## TEXTO
Cuando escribo estas líneas es otoño, está lloviendo… y la curva óptica de esta abominable pandemia empina sus ondas hacia arriba, en una segunda demostración de su pérfido poder. Su dedo destructor viene destrozando todo lo que encuentra: relaciones, sanidad, economías, educación, familias, migrantes… y hasta las más profundas creencias. Negar que estamos mal es de insensatos o de ciegos; y, además, vamos empeorando. Cuando atravesábamos la primera ola de la COVID-19, no fueron pocos los que vaticinaron que una situación así preludiaba una sacudida en las conciencias de todos, seguida de una positiva reacción: “Después del coronavirus, ya nada será igual”, oímos decir. Recuperaría protagonismo la Iglesia y la fe… Se pronosticaba una recuperación.
¿La ha habido? No conozco estadísticas fiables; pero en lo que respecta a asistencia y presencia -del tipo que sea- parece que, al menos por ahora, los datos nos dejan un poco frustrados. Sin entrar en más honduras, muchos de los que se fueron, no vuelven. ¿Volverán?
Todo ha sucedido a manera de una suave disolución de visibilidad y de presencia. Personas, de las de “raíces cristianas”, han ido desapareciendo. En ellas, esa disipación no ha sido causada tanto por el trauma ético, metafísico o histórico que les pueda provocar la pandemia, cuanto, como dicen algunos, un simple “desmoronarse”, diluirse, desaparecer del mapa…
Añado a ese verbo un adverbio: “insensiblemente”. En eso se resume la historia de aquellos cristianos (¿algunos, muchos, pocos? …), y tal vez de alguno de nosotros, si penetramos en el santuario sellado de las conciencias, más allá de su corteza exterior. Estas personas se han “evaporado” no por una rebelión contra Dios, ni como reacción de pánico o de escándalo que disparen contra el cielo borrando su fe.

## LOS DATOS

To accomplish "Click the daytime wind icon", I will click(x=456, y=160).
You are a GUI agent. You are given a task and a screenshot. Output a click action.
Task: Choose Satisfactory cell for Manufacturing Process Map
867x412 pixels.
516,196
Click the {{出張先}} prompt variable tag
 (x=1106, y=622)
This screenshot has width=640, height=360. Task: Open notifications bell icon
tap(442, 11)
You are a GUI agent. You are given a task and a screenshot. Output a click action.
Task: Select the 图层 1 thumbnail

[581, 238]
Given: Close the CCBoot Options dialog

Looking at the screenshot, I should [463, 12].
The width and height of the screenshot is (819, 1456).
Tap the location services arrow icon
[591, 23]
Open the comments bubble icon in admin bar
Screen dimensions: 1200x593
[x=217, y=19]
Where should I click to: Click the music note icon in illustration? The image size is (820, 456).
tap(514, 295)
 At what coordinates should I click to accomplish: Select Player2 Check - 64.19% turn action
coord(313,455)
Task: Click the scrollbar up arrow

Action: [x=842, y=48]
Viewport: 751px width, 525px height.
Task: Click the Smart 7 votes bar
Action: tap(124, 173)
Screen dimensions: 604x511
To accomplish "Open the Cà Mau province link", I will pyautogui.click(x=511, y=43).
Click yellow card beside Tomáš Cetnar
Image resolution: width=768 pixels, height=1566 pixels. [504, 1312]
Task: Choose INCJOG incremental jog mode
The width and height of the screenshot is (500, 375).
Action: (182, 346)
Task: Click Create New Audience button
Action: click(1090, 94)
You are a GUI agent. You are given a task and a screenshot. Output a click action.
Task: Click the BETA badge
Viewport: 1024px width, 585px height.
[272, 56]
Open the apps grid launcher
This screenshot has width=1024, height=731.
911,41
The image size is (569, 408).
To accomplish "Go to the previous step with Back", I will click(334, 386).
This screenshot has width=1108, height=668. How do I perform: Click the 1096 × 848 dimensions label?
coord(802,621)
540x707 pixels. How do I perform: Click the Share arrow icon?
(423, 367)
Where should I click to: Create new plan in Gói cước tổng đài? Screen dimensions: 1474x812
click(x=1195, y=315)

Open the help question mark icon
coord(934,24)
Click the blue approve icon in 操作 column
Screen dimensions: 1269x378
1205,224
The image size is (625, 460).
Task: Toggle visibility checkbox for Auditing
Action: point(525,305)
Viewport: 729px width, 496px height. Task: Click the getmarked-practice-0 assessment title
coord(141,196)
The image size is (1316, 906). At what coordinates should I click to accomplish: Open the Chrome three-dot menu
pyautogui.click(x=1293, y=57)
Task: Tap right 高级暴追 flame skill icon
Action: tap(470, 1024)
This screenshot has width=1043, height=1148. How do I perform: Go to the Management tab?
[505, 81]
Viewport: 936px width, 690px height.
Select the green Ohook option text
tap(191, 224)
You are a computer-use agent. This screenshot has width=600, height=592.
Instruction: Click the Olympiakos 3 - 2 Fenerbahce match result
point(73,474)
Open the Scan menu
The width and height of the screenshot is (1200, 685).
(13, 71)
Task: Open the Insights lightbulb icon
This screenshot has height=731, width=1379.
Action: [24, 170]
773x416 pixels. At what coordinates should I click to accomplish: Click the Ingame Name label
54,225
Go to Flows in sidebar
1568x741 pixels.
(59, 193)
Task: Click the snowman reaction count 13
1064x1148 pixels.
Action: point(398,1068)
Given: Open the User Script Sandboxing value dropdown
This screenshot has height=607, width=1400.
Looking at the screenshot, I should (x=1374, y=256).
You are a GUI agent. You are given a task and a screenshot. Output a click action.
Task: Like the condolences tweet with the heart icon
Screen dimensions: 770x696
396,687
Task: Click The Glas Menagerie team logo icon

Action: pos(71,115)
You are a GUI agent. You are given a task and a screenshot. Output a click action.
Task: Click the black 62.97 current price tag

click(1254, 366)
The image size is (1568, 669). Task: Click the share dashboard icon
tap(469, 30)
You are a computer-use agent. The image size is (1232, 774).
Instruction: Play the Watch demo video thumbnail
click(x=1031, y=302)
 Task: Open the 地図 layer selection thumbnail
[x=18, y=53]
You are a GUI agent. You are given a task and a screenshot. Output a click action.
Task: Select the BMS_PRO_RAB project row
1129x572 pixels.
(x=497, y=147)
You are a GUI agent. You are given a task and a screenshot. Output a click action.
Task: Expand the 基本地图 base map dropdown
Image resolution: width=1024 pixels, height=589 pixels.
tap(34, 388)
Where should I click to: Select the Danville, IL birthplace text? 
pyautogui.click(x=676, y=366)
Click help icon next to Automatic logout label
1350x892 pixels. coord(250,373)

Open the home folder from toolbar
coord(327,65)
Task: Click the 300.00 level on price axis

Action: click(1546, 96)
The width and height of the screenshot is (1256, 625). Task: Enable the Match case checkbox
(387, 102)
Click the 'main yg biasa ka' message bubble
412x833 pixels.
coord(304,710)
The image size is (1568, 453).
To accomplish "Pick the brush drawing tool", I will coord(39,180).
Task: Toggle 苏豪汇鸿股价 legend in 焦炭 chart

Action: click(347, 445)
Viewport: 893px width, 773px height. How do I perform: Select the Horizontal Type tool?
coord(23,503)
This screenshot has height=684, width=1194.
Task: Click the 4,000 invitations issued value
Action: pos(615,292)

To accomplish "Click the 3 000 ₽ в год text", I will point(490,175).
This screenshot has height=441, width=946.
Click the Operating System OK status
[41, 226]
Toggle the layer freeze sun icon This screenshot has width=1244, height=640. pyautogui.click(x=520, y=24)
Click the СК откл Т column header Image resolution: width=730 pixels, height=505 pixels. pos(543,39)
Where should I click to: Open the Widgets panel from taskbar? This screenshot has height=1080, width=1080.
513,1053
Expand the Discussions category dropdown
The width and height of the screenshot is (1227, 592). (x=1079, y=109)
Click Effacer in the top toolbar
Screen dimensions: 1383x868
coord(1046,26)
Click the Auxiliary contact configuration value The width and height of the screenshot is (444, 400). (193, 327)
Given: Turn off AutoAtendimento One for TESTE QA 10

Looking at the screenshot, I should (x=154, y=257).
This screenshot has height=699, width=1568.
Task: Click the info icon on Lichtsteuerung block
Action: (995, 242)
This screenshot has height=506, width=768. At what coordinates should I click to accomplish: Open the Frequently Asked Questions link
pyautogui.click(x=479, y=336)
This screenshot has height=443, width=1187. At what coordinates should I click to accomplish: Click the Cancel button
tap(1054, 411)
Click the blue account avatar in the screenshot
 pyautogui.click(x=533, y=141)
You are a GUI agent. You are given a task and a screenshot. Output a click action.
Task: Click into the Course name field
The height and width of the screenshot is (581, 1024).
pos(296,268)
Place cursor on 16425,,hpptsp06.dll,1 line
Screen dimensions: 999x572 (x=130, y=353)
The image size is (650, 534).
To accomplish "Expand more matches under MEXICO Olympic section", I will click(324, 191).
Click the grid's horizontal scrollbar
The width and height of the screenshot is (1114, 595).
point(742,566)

## EJERCICIOS
#1 Resume en menos palabras el párrafo del texto sobre la pandemia y la fe que empieza con "Todo ha sucedido a manera de una suave disolución" y conserva sus hechos principales.
#2 Según el texto sobre la pandemia y la fe, ¿en qué estación del año se escriben esas líneas?
#3 Prosigue el texto sobre la pandemia y la fe a partir de su última oración.
Los datos no hacen falta para resolver nada.

## RESPUESTAS
#1 Las personas de "raíces cristianas" han ido desapareciendo en una suave disolución de visibilidad y de presencia. No se debe tanto a un trauma ético, metafísico o histórico provocado por la pandemia, sino a un simple "desmoronarse" y desaparecer del mapa.

#2 En otoño.

#3
Ha sido más bien el absentismo progresivo al que no se ha prestado especial atención, pensando que el bajón numérico era causado por el confinamiento y distanciamiento social, impuestos por las autoridades. Como resultado, de manera insensible -recalco- Dios, comunidad, gracia, pecado, eucaristía… están pasando a ser palabras insustanciales, por su falta de contenido vital.
Los que se desmoronan se quedan en el vacío. Si vivimos y actuamos “como si Dios no existiera”, nos quedamos solos ante el misterio. Hay que detenerse para orar y reflexionar antes de que todo se disuelva; porque es actual aquella enseñanza budista: “El ser humano no solo se caracteriza por su gran sed, sino por su tendencia a satisfacer esa sed con agua salada”.